Captain John Smith named the region in 1616, when he published 'A Description of New England' — a book and map based on his 1614 survey of the coast from Penobscot Bay (Maine) to Cape Cod (Massachusetts). Smith chose the name to replace the French label 'Norumbega' and to appeal to King James I, who approved the name and granted Smith the title 'Admiral of New England.' The name was intended to signal that the region would become an English colony on the model of England itself.
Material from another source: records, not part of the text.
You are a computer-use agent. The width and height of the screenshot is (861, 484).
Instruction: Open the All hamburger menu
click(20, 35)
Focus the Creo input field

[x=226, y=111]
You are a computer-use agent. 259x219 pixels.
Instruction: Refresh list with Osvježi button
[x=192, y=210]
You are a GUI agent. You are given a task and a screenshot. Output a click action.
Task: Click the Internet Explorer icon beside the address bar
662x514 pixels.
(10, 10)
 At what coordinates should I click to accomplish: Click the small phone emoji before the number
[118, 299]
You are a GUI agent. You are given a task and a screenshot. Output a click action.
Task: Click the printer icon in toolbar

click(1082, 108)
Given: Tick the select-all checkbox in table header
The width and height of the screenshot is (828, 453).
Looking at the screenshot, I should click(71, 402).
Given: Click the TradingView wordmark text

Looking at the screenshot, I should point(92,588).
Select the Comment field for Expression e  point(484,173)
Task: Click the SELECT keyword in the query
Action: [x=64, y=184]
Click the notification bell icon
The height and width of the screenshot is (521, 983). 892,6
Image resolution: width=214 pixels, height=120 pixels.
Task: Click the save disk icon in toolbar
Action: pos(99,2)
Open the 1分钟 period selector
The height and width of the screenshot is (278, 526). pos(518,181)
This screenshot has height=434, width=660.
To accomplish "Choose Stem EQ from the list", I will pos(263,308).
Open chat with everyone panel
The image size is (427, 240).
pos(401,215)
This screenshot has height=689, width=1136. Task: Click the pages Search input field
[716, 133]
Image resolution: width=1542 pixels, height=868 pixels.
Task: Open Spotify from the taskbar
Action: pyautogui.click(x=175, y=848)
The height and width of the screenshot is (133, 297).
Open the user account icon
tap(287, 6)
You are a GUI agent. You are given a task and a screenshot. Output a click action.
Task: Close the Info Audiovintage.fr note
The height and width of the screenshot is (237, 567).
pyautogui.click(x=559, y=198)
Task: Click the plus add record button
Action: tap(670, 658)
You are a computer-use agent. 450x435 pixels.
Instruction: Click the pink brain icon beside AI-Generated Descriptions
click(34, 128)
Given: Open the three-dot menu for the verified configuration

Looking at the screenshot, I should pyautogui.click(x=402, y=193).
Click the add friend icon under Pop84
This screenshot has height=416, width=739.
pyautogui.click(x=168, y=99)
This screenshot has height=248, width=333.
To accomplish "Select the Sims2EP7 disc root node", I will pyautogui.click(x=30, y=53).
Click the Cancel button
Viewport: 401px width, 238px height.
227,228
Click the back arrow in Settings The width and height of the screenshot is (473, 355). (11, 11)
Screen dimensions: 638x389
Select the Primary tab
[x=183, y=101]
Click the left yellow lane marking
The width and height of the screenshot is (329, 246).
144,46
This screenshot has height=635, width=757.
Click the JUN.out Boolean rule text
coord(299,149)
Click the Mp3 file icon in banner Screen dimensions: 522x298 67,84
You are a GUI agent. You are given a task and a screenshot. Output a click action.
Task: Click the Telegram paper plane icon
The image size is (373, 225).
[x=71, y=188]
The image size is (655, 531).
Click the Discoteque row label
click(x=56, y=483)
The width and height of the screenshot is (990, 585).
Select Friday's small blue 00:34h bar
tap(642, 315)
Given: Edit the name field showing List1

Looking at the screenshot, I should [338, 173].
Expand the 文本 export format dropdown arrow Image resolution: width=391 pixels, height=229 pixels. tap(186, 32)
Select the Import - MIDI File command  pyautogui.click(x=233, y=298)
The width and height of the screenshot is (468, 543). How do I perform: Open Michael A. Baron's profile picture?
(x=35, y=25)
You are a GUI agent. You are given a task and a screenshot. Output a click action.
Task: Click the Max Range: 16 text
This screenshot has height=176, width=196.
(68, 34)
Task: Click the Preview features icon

The Plymouth Council for New England, chartered in 1620, gave the name official standing and used it in all subsequent land grants to the Pilgrim colonists and others. By the time the six states achieved statehood between 1788 and 1820, 'New England' was already a 170-year-old geographic designation. It remains the only U.S. Census geographic division whose name predates the United States.

Quick Answers

What states are in New England?
Six states make up New England: Connecticut, Maine, Massachusetts, New Hampshire, Rhode Island, and Vermont. The six-state boundary is fixed and uncontested — it is a formal U.S. Census geographic division and has been defined consistently since the colonial era.
How many states are in New England?
There are six states in New England: Connecticut, Maine, Massachusetts, New Hampshire, Rhode Island, and Vermont. No other states are included in any standard definition of New England.
What is the largest New England state?
Maine is the largest New England state by area, at 35,380 square miles. It is more than three times the size of the next-largest New England state (Massachusetts, at 10,554 square miles) and accounts for more than half of the region's total land area.
What is the smallest New England state?
Rhode Island is the smallest New England state, at 1,545 square miles — and also the smallest state in the entire United States. Its full official name is Rhode Island and Providence Plantations. Despite its size, Rhode Island was the first colony to declare independence from Britain (May 4, 1776).
Why is New England called New England?
Captain John Smith named the region in 1616 in his book 'A Description of New England,' based on his 1614 coastal survey. He chose the name to attract English colonists and to appeal to King James I, who approved it. The name replaced the earlier French label 'Norumbega' and has been used continuously for more than 400 years.
Which New England state was last to join the Union?
Maine was the last New England state to achieve statehood, on March 15, 1820, as the 23rd state. Maine had been part of Massachusetts since 1652. It separated under the Missouri Compromise, which admitted Maine as a free state and Missouri as a slave state simultaneously.

Methodology

How we researched this list

New England's six-state composition is a fixed, uncontested geographic and administrative definition.